- [GIVEN INSTRUCTION]: Write out the material word for word, starting at the line that contains "Click blank footer area left of Cancel" and stopping after the line that contains "pos(356,474)", with both of those lines included. Leave the pictures out of your answer.

— start of PROVIDED ENTRIES —

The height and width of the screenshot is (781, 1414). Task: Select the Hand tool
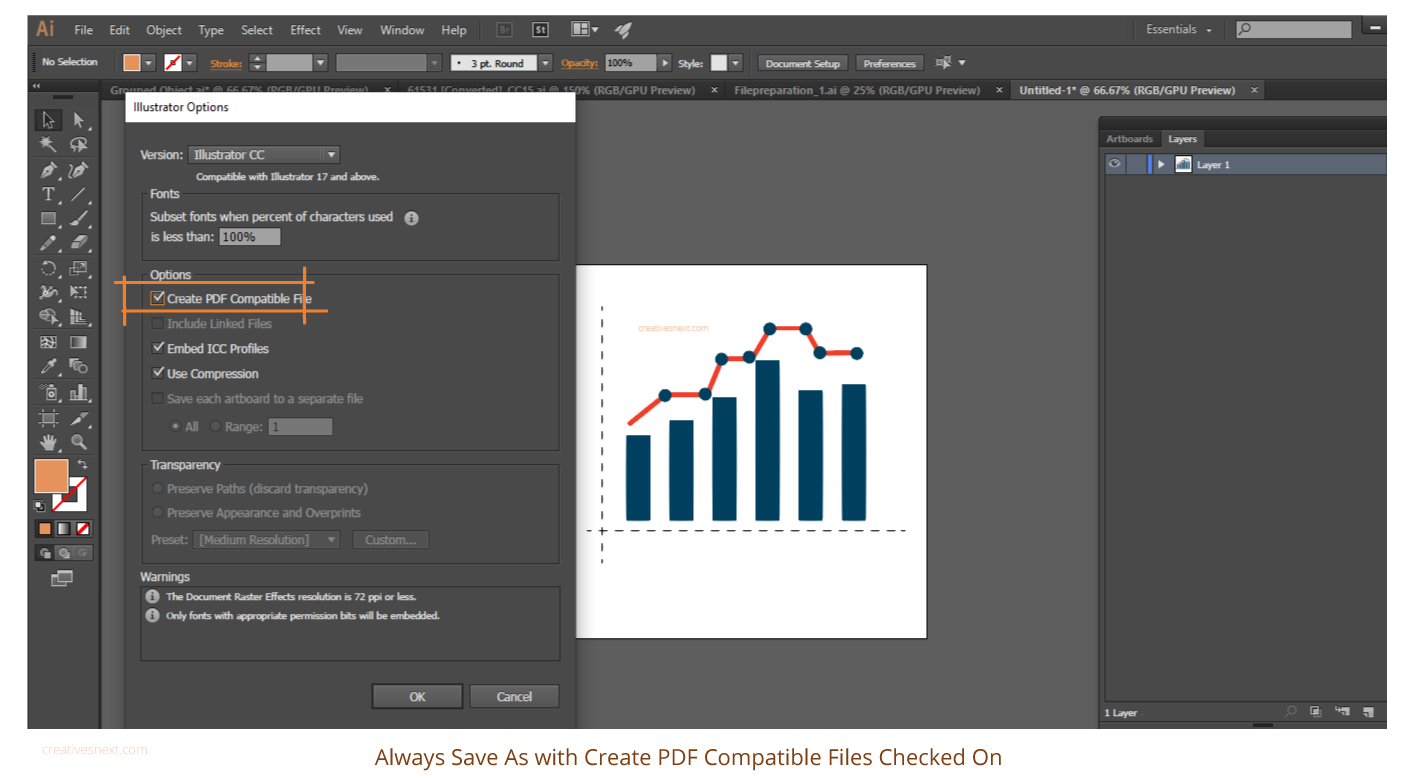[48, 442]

— end of PROVIDED ENTRIES —
— start of PROVIDED ENTRIES —

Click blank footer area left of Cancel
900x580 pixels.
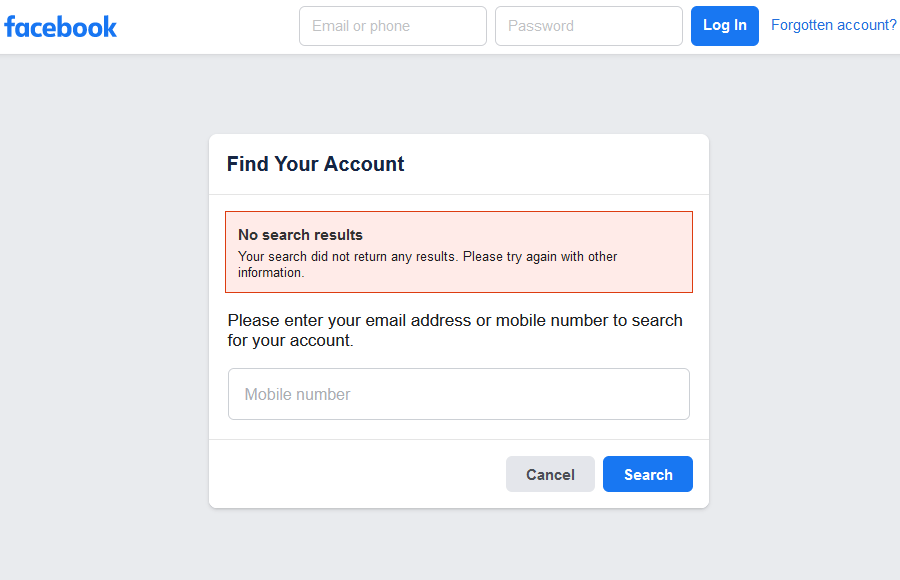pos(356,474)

— end of PROVIDED ENTRIES —
— start of PROVIDED ENTRIES —

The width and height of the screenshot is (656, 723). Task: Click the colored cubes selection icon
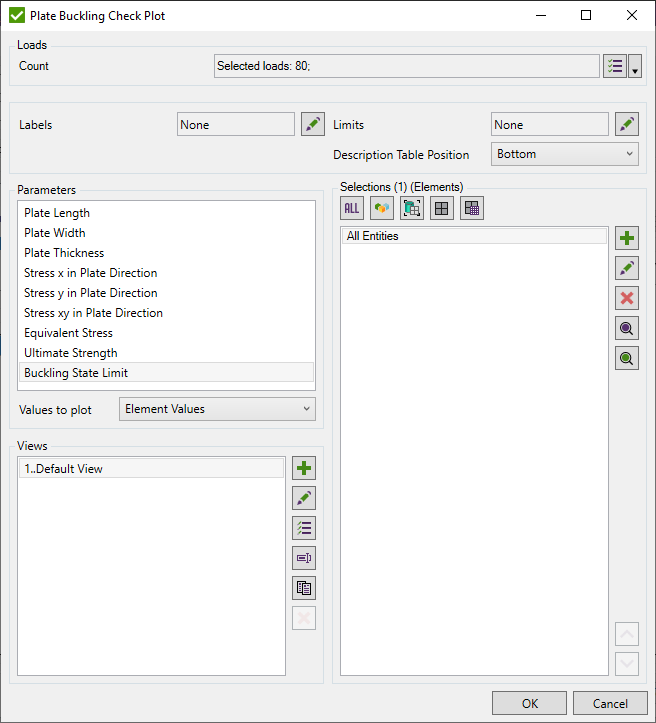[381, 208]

— end of PROVIDED ENTRIES —

- [EXERCISE OUTPUT]:
Click blank footer area left of Cancel
900x580 pixels.
pos(356,474)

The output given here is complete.